-- Material to process follows --

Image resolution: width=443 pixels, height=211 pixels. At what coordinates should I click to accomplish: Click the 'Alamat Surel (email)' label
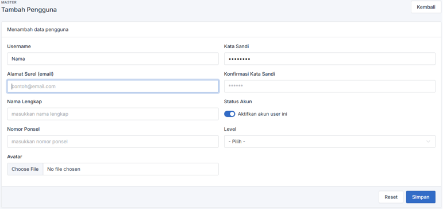[x=30, y=74]
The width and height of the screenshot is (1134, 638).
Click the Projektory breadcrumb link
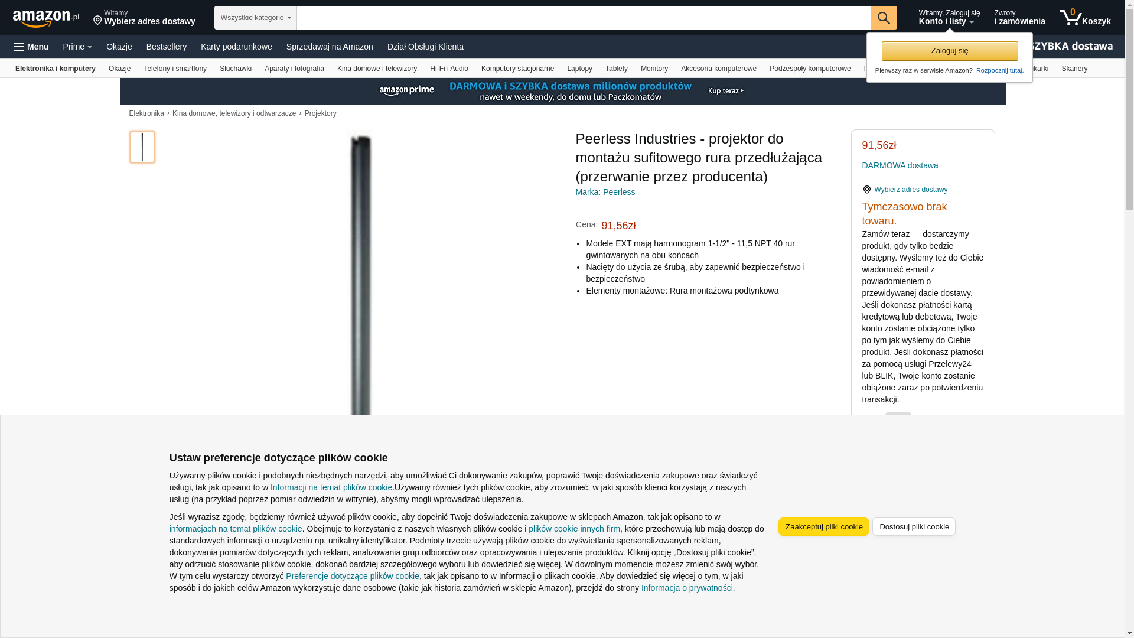[321, 113]
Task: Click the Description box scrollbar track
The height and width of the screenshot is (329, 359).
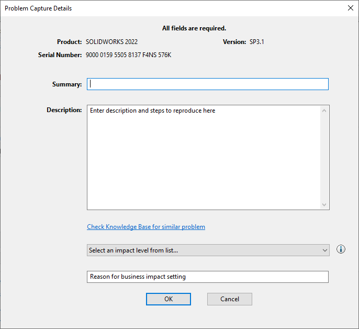Action: pos(324,157)
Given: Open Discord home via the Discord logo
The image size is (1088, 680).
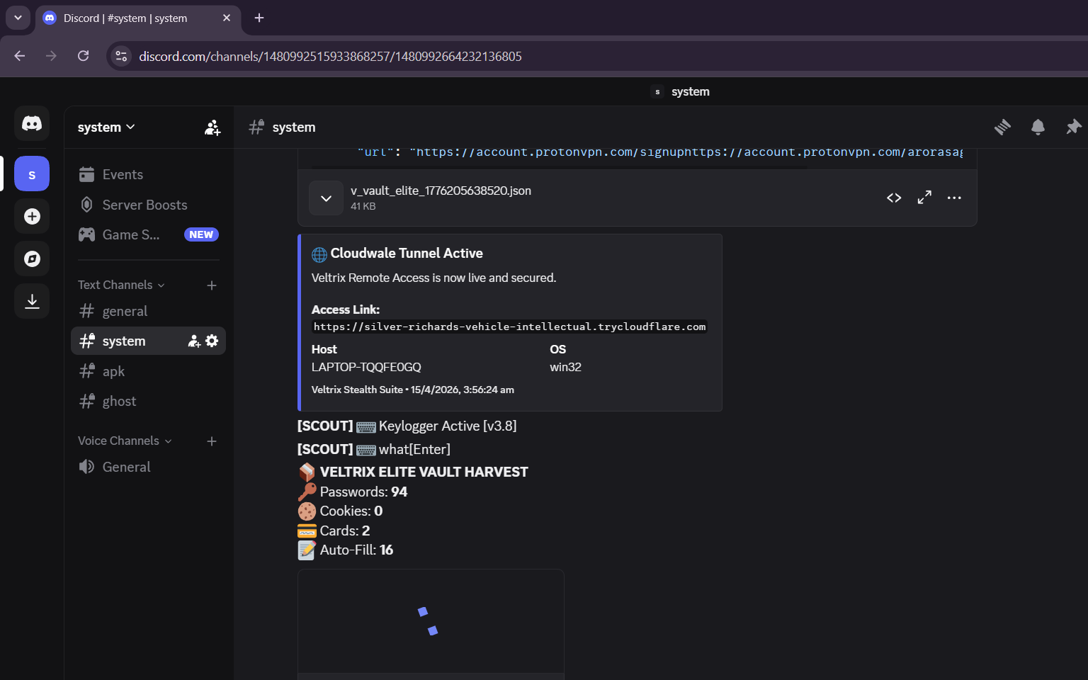Looking at the screenshot, I should [32, 124].
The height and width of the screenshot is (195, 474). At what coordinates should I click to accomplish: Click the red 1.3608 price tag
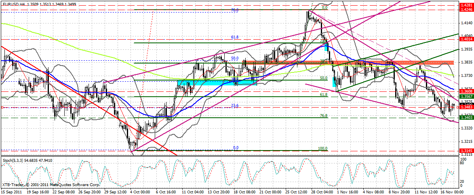[466, 92]
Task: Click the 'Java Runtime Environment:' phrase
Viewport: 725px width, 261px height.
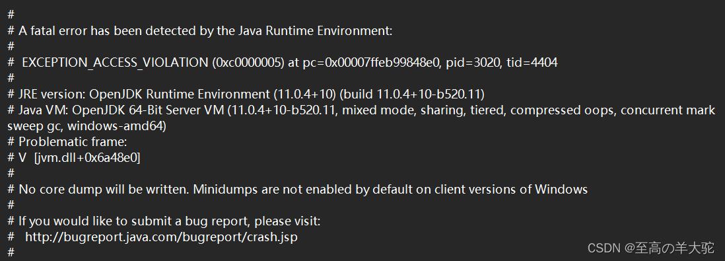Action: pyautogui.click(x=316, y=32)
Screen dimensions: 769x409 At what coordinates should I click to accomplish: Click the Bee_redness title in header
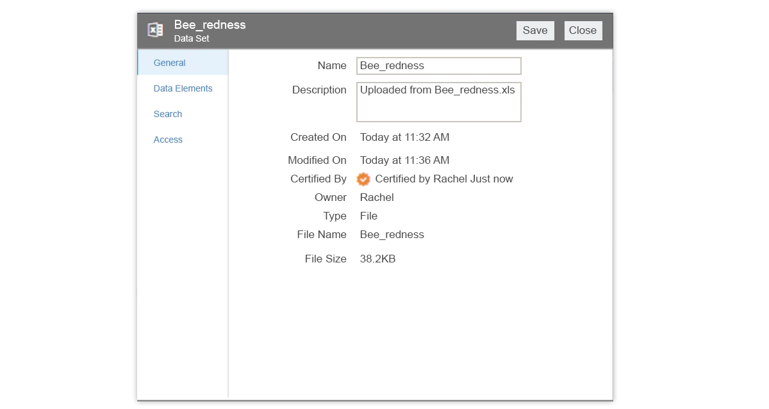[210, 25]
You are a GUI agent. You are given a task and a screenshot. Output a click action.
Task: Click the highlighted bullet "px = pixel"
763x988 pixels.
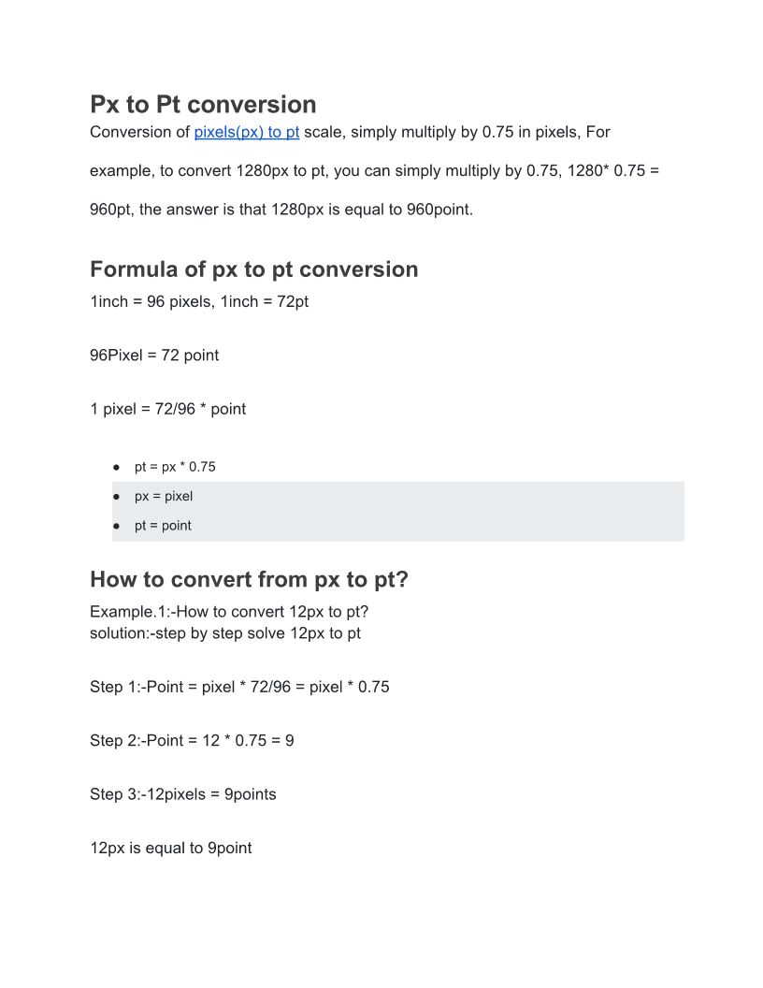(x=164, y=497)
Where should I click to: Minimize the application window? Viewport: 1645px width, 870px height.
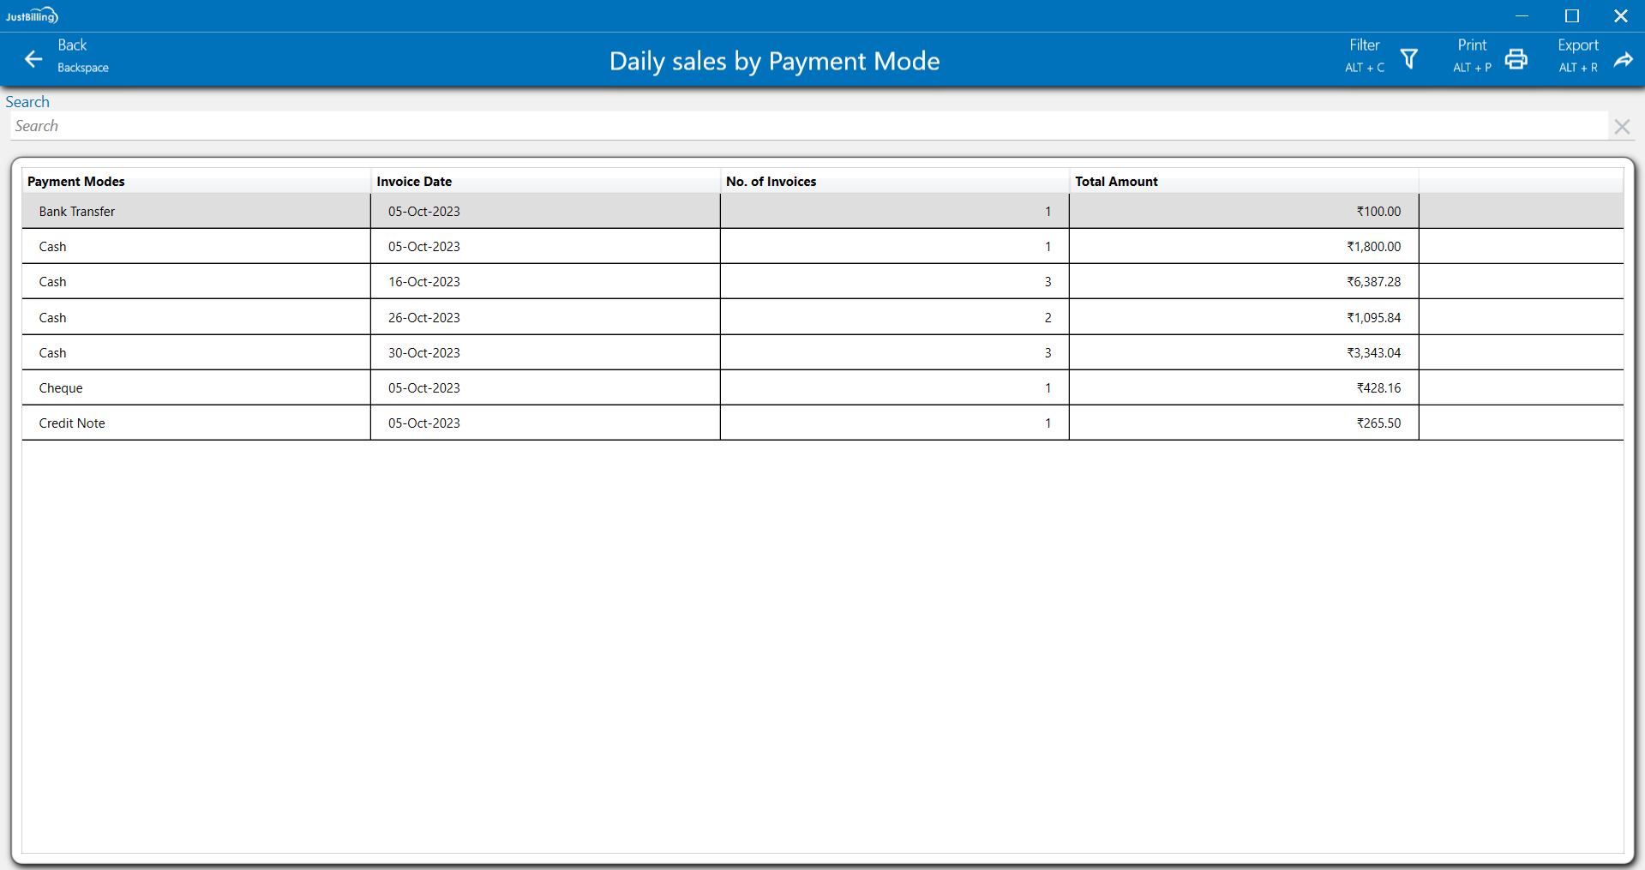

-- Material to process concluded --

What you should do –
Retype the whole listing. Keep every word exact but include no pictures.

Task output –
Image resolution: width=443 pixels, height=211 pixels. At what coordinates should I click to accomplish: Click the 'Alamat Surel (email)' label
[x=30, y=74]
The width and height of the screenshot is (1134, 638).
Click the Projektory breadcrumb link
[321, 113]
Task: Click the Description box scrollbar track
The height and width of the screenshot is (329, 359).
Action: pos(324,157)
Given: Open Discord home via the Discord logo
The image size is (1088, 680).
Looking at the screenshot, I should [32, 124].
The height and width of the screenshot is (195, 474). At what coordinates should I click to accomplish: Click the red 1.3608 price tag
[466, 92]
Task: Click the 'Java Runtime Environment:' phrase
Viewport: 725px width, 261px height.
Action: pyautogui.click(x=316, y=32)
Screen dimensions: 769x409 At what coordinates should I click to accomplish: Click the Bee_redness title in header
[210, 25]
You are a GUI agent. You are given a task and a screenshot. Output a click action.
Task: Click the highlighted bullet "px = pixel"
763x988 pixels.
(x=164, y=497)
Where should I click to: Minimize the application window? Viewport: 1645px width, 870px height.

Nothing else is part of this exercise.